修練場の成果
「▲▲▲▲▲▲▲ーー!!!」
俺との距離が十分に縮まった所で下位魔性がその手に持っている刃がボロボロの剣を頭上に振り上げた。その剣が振り下ろされる前に大きく踏み込んで上段から切りつけた。
……やっぱり浅い、か。
まだ、踏み込み切れてない。もっと距離を詰めないと攻撃が有効打にならない。右上から振り下ろされる剣を大きく右側に飛んで躱しながら対策を考える。……いや、思考加速ができれば大丈夫なんだ。そうすれば最小限の動きで回避して最小限の動きで攻撃もできるんだから。実際、修練場ではできた。
「「「▲▲▲▲▲▲▲-!!」」」
そうか、周りには普通のリクレッサーがいるんだった。俺めがけてその太い腕を振り下ろしてくるのを今度は後ろに飛んで回避した。
その直後、俺の後ろから5本の光の矢が飛んできた。それは俺の知っているものとは違って、その先にはしっかりと矢じりがついてた。そしてその矢がリクレッサーに当たって――貫通して地面に刺さった。その矢が当たったところは別に急所でもなかったはずだが、それでも一撃で葬っていた。

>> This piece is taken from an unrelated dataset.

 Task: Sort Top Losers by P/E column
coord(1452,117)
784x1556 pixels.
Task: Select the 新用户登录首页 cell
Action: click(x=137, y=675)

俺の目の前で5体のリクレッサーが、ほぼ同時に黒いもやにその姿を変えた様子を見ながら希の変化を実感した。……なるほど。一撃の威力を上げたっていうことか。確かにこれまでの希の攻撃は威力不足のせいで急所に当たらないと倒しきれていなかった。でも矢じりがついたことで攻撃の威力が上がってどこに有効範囲が広がったんだな。じゃあ、俺はデーモンの相手を集中してやればいいかな。
……ふう。一回肺の中にある空気を全部吐き出して、少し吸う。よし、これで準備完了!まあ、ルーティーンみたいなものさ。
よく見ろ。相手の体の細部まで。そして予測しろ。相手の動きを。
俺よりもいくらか大きい体の周りに黒いもやが蠢いている。まるで、螺旋を描くように手足の先まで体中を回っている。しかも普通のリクレッサーよりも大量のもやが。……うえ、きも。そしてあと数歩近づいて、奴の攻撃範囲に入る直前でその右手に持った剣を振り上げるだろう。それとも剣じゃなくてそのごつい拳を振るってくるか?いや、もしかしたらその丸太のような足で蹴りつけてくるかもしれないな。いやいや、ここは……。
視界が揺れた。いや、揺れたのは脳か?そう、あの時と同じ感覚だ。修練場で九三郎にとんでもない速さで動く戦闘人形をけしかけられた時と同じ。若干気持ち悪いけど、思考加速を発動できた。これならいける。
俺めがけて迫ってくるデーモンの動きがゆっくり見える。まあ、その分俺の体もゆっくりでしか動かないんだけど。でも、しっかり見える。この状態ならきっと相手の攻撃を最小限の動きで躱せる。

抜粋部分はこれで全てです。